Stream is right, the difference is in this subproject the sieve was prepared specifically to give a higher chance of twin and Sophie Germain.

Note about other subprojects:

Twins in other projects: In projects where we already search both the +1 and the -1 form (for same series), like 321 and all four (current) subprojects on PRPNet, a twin prime would be found automatically, you would just have to notice it.

Sophie Germains in other projects: In base 2 projects where we use the -1 form, like The Riesel Problem, these would be found automatically. This is because for each k we do, we do all n. So if k*2^n - 1 and k*2^{n+1} - 1 were both primes, we would find both; you would just have to notice it.

In base 2 projects where we use the +1 form, we could find a pair of nearly doubled primes, k*2^n + 1 and k*2^{n+1} + 1. These are similar to Sophie Germains and would go to Caldwell's Cunningham Chains (2nd kind) page as chains of length two.

So while such finds could theoretically be found in (some) of the other subprojects, it is unlikely because the sieving there was not designed to boost the chance of that.

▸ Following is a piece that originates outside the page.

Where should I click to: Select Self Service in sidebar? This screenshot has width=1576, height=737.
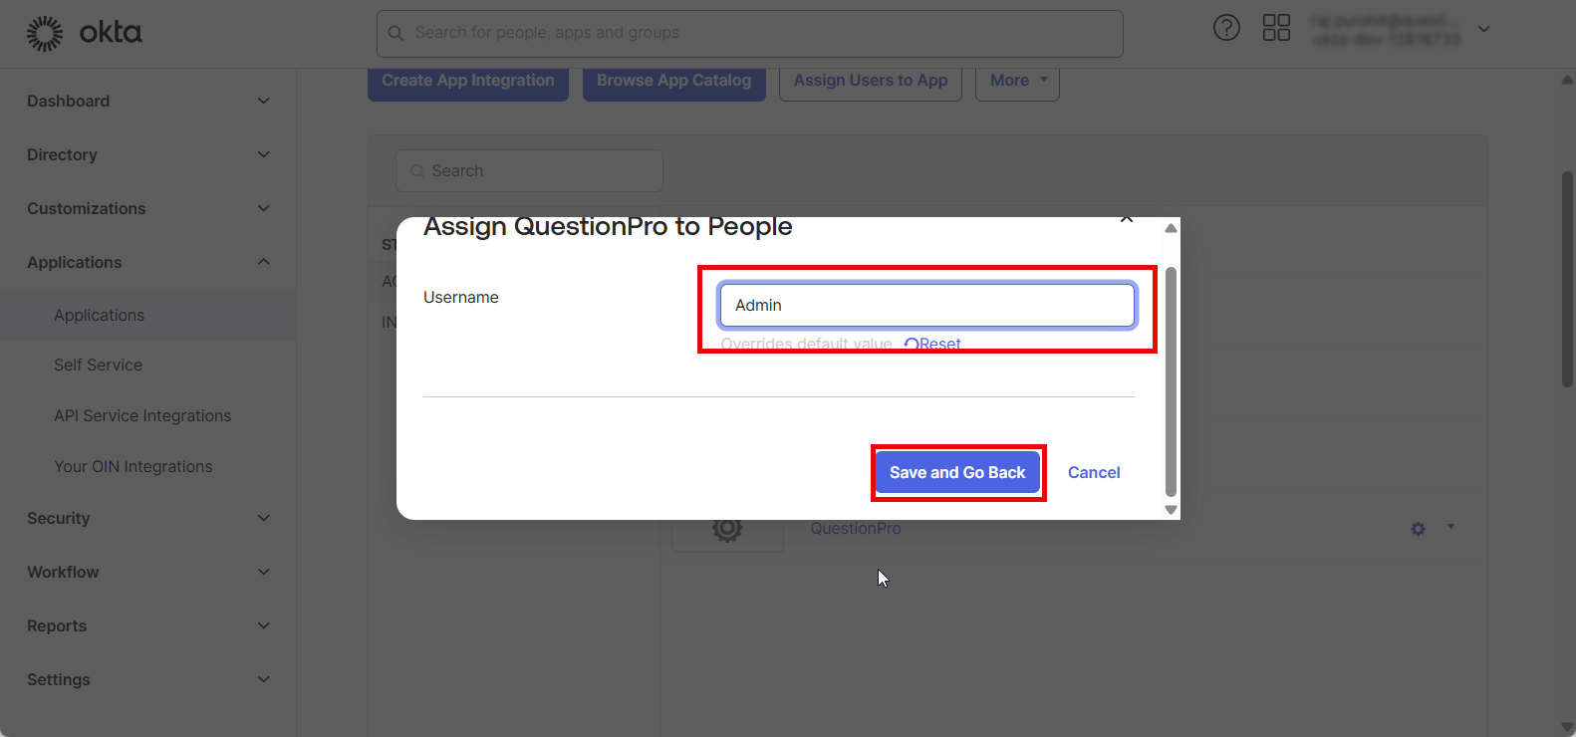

Addition: Note that for some projects or some k values, divisibility by 3 alone is enough to exclude the possibility of twins and/or Sophie Germains.

/JeppeSN

Crun-chi, but what data are you scanning? From what subproject? /JeppeSN

Let b be a fixed base not divisible by 3. Let k be a multiplier.

Twin: If for one exponent n, both k*b^n + 1 and k*b^n - 1 are primes, then k must be divisible by 3.

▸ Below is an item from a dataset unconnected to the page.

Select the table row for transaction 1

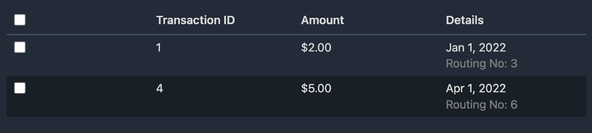click(296, 55)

Sophie Germain: If there are two consecutive exponents that give primes k*b^n - 1 and k*b^{n+1} - 1, then k must be divisible by 3.

Cunningham chain 2nd kind: If there are two consecutive exponents that give primes k*b^n + 1 and k*b^{n+1} + 1, then k must be divisible by 3.

So in most of our subprojects, we must have k divisible by 3, in order for a discovered prime to be able to be twin (to the side we can test deterministically), be Sophie Germain/safe, or be in a Cunningham chain of the 2nd kind.

Our GFN primes may be in a Cunningham chain of the 2nd kind when b is divisible by 3.

/JeppeSN

Let b be a fixed base not divisible by 3. Let k be a multiplier.

Twin: If for one exponent n, both k*b^n + 1 and k*b^n - 1 are primes, then k must be divisible by 3.

Sophie Germain: If there are two consecutive exponents that give primes k*b^n - 1 and k*b^{n+1} - 1, then k must be divisible by 3.

Cunningham chain 2nd kind: If there are two consecutive exponents that give primes k*b^n + 1 and k*b^{n+1} + 1, then k must be divisible by 3.

So in most of our subprojects, we must have k divisible by 3, in order for a discovered prime to be able to be twin (to the side we can test deterministically), be Sophie Germain/safe, or be in a Cunningham chain of the 2nd kind.